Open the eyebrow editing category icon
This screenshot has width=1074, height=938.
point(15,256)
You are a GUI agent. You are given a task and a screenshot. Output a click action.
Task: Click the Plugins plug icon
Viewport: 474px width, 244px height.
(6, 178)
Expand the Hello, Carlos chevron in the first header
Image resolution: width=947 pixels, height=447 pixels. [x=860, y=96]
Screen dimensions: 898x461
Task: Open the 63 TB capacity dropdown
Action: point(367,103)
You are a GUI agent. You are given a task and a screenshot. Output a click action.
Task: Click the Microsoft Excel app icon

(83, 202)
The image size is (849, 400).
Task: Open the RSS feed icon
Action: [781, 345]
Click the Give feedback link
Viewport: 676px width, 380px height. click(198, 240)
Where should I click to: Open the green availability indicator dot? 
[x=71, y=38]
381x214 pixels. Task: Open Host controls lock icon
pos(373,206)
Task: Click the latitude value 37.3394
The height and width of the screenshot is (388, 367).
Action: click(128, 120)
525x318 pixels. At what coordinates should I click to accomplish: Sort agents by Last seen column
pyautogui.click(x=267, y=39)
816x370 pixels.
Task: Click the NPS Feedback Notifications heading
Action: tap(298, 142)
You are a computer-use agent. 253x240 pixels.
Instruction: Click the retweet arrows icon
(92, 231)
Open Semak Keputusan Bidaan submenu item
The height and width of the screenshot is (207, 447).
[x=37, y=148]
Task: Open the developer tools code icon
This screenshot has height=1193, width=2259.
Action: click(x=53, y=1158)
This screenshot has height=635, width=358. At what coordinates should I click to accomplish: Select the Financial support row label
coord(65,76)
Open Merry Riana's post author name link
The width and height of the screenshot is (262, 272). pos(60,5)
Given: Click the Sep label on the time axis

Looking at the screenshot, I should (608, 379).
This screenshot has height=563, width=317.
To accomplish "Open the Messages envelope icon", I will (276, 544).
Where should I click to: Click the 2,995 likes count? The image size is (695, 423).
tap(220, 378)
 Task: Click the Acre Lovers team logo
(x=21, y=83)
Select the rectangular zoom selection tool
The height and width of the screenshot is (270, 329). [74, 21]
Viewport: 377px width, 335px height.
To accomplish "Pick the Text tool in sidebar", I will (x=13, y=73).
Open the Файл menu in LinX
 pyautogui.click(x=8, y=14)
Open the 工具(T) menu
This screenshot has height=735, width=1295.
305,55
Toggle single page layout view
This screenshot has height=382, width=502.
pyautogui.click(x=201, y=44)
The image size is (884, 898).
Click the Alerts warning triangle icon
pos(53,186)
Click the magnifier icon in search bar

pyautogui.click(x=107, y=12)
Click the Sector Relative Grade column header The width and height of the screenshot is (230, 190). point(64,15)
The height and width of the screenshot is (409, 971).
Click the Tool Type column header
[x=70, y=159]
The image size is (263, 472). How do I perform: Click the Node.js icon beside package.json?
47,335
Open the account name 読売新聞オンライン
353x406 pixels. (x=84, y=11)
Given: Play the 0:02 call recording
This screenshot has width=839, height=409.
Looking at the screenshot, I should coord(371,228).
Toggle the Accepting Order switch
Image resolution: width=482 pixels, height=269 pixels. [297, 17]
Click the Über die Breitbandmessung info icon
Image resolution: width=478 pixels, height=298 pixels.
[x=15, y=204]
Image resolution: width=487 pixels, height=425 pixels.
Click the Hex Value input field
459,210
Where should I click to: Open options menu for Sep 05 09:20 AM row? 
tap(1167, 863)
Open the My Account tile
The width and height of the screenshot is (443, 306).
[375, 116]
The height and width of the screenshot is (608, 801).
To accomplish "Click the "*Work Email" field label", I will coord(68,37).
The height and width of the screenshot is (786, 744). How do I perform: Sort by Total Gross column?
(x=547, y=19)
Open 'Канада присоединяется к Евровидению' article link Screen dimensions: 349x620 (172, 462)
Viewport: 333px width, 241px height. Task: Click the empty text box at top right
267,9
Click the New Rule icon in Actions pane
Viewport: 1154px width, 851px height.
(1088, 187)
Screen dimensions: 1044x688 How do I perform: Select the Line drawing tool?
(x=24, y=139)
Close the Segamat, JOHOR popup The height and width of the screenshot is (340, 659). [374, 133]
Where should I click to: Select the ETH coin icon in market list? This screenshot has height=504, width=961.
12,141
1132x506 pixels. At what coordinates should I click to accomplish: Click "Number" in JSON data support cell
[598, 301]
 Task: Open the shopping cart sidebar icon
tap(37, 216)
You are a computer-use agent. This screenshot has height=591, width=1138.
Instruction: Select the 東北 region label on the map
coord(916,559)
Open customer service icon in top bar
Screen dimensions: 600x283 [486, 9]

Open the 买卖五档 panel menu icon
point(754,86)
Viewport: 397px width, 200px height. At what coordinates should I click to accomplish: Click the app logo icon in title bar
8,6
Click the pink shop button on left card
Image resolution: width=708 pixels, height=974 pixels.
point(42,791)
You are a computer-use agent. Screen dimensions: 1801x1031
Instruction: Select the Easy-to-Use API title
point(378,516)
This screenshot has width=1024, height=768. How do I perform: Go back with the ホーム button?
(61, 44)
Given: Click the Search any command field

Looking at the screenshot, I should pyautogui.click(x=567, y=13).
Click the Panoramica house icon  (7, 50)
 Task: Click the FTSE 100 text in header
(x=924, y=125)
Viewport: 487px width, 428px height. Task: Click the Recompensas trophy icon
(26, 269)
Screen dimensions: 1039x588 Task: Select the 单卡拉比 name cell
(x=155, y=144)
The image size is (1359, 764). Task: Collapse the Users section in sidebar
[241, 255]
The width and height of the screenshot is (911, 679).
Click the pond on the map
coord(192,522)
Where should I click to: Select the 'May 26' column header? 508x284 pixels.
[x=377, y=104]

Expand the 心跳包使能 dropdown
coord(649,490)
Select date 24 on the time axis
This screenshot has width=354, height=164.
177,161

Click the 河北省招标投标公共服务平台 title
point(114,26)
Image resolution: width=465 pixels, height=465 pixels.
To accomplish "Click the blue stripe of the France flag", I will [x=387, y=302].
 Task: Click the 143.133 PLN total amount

***

> Aim of the task: Retype the material above, line by line, exactly.

> Response:
Open the eyebrow editing category icon
This screenshot has width=1074, height=938.
point(15,256)
You are a GUI agent. You are given a task and a screenshot. Output a click action.
Task: Click the Plugins plug icon
Viewport: 474px width, 244px height.
(6, 178)
Expand the Hello, Carlos chevron in the first header
Image resolution: width=947 pixels, height=447 pixels. [x=860, y=96]
Screen dimensions: 898x461
Task: Open the 63 TB capacity dropdown
Action: point(367,103)
You are a GUI agent. You are given a task and a screenshot. Output a click action.
Task: Click the Microsoft Excel app icon

(83, 202)
The image size is (849, 400).
Task: Open the RSS feed icon
Action: [781, 345]
Click the Give feedback link
Viewport: 676px width, 380px height. click(198, 240)
Where should I click to: Open the green availability indicator dot? 
[x=71, y=38]
381x214 pixels. Task: Open Host controls lock icon
pos(373,206)
Task: Click the latitude value 37.3394
The height and width of the screenshot is (388, 367).
Action: click(128, 120)
525x318 pixels. At what coordinates should I click to accomplish: Sort agents by Last seen column
pyautogui.click(x=267, y=39)
816x370 pixels.
Task: Click the NPS Feedback Notifications heading
Action: tap(298, 142)
You are a computer-use agent. 253x240 pixels.
Instruction: Click the retweet arrows icon
(92, 231)
Open Semak Keputusan Bidaan submenu item
The height and width of the screenshot is (207, 447).
[x=37, y=148]
Task: Open the developer tools code icon
This screenshot has height=1193, width=2259.
Action: click(x=53, y=1158)
This screenshot has height=635, width=358. At what coordinates should I click to accomplish: Select the Financial support row label
coord(65,76)
Open Merry Riana's post author name link
The width and height of the screenshot is (262, 272). pos(60,5)
Given: Click the Sep label on the time axis

Looking at the screenshot, I should (608, 379).
This screenshot has height=563, width=317.
To accomplish "Open the Messages envelope icon", I will (276, 544).
Where should I click to: Click the 2,995 likes count? The image size is (695, 423).
tap(220, 378)
 Task: Click the Acre Lovers team logo
(x=21, y=83)
Select the rectangular zoom selection tool
The height and width of the screenshot is (270, 329). [74, 21]
Viewport: 377px width, 335px height.
To accomplish "Pick the Text tool in sidebar", I will (x=13, y=73).
Open the Файл menu in LinX
 pyautogui.click(x=8, y=14)
Open the 工具(T) menu
This screenshot has height=735, width=1295.
305,55
Toggle single page layout view
This screenshot has height=382, width=502.
pyautogui.click(x=201, y=44)
The image size is (884, 898).
Click the Alerts warning triangle icon
pos(53,186)
Click the magnifier icon in search bar

pyautogui.click(x=107, y=12)
Click the Sector Relative Grade column header The width and height of the screenshot is (230, 190). point(64,15)
The height and width of the screenshot is (409, 971).
Click the Tool Type column header
[x=70, y=159]
The image size is (263, 472). How do I perform: Click the Node.js icon beside package.json?
47,335
Open the account name 読売新聞オンライン
353x406 pixels. (x=84, y=11)
Given: Play the 0:02 call recording
This screenshot has width=839, height=409.
Looking at the screenshot, I should coord(371,228).
Toggle the Accepting Order switch
Image resolution: width=482 pixels, height=269 pixels. [297, 17]
Click the Über die Breitbandmessung info icon
Image resolution: width=478 pixels, height=298 pixels.
[x=15, y=204]
Image resolution: width=487 pixels, height=425 pixels.
Click the Hex Value input field
459,210
Where should I click to: Open options menu for Sep 05 09:20 AM row? 
tap(1167, 863)
Open the My Account tile
The width and height of the screenshot is (443, 306).
[375, 116]
The height and width of the screenshot is (608, 801).
To accomplish "Click the "*Work Email" field label", I will coord(68,37).
The height and width of the screenshot is (786, 744). How do I perform: Sort by Total Gross column?
(x=547, y=19)
Open 'Канада присоединяется к Евровидению' article link Screen dimensions: 349x620 (172, 462)
Viewport: 333px width, 241px height. Task: Click the empty text box at top right
267,9
Click the New Rule icon in Actions pane
Viewport: 1154px width, 851px height.
(1088, 187)
Screen dimensions: 1044x688 How do I perform: Select the Line drawing tool?
(x=24, y=139)
Close the Segamat, JOHOR popup The height and width of the screenshot is (340, 659). [374, 133]
Where should I click to: Select the ETH coin icon in market list? This screenshot has height=504, width=961.
12,141
1132x506 pixels. At what coordinates should I click to accomplish: Click "Number" in JSON data support cell
[598, 301]
 Task: Open the shopping cart sidebar icon
tap(37, 216)
You are a computer-use agent. This screenshot has height=591, width=1138.
Instruction: Select the 東北 region label on the map
coord(916,559)
Open customer service icon in top bar
Screen dimensions: 600x283 [486, 9]

Open the 买卖五档 panel menu icon
point(754,86)
Viewport: 397px width, 200px height. At what coordinates should I click to accomplish: Click the app logo icon in title bar
8,6
Click the pink shop button on left card
Image resolution: width=708 pixels, height=974 pixels.
point(42,791)
You are a computer-use agent. Screen dimensions: 1801x1031
Instruction: Select the Easy-to-Use API title
point(378,516)
This screenshot has width=1024, height=768. How do I perform: Go back with the ホーム button?
(61, 44)
Given: Click the Search any command field

Looking at the screenshot, I should pyautogui.click(x=567, y=13).
Click the Panoramica house icon  (7, 50)
 Task: Click the FTSE 100 text in header
(x=924, y=125)
Viewport: 487px width, 428px height. Task: Click the Recompensas trophy icon
(26, 269)
Screen dimensions: 1039x588 Task: Select the 单卡拉比 name cell
(x=155, y=144)
The image size is (1359, 764). Task: Collapse the Users section in sidebar
[241, 255]
The width and height of the screenshot is (911, 679).
Click the pond on the map
coord(192,522)
Where should I click to: Select the 'May 26' column header? 508x284 pixels.
[x=377, y=104]

Expand the 心跳包使能 dropdown
coord(649,490)
Select date 24 on the time axis
This screenshot has width=354, height=164.
177,161

Click the 河北省招标投标公共服务平台 title
point(114,26)
Image resolution: width=465 pixels, height=465 pixels.
To accomplish "Click the blue stripe of the France flag", I will [x=387, y=302].
 Task: Click the 143.133 PLN total amount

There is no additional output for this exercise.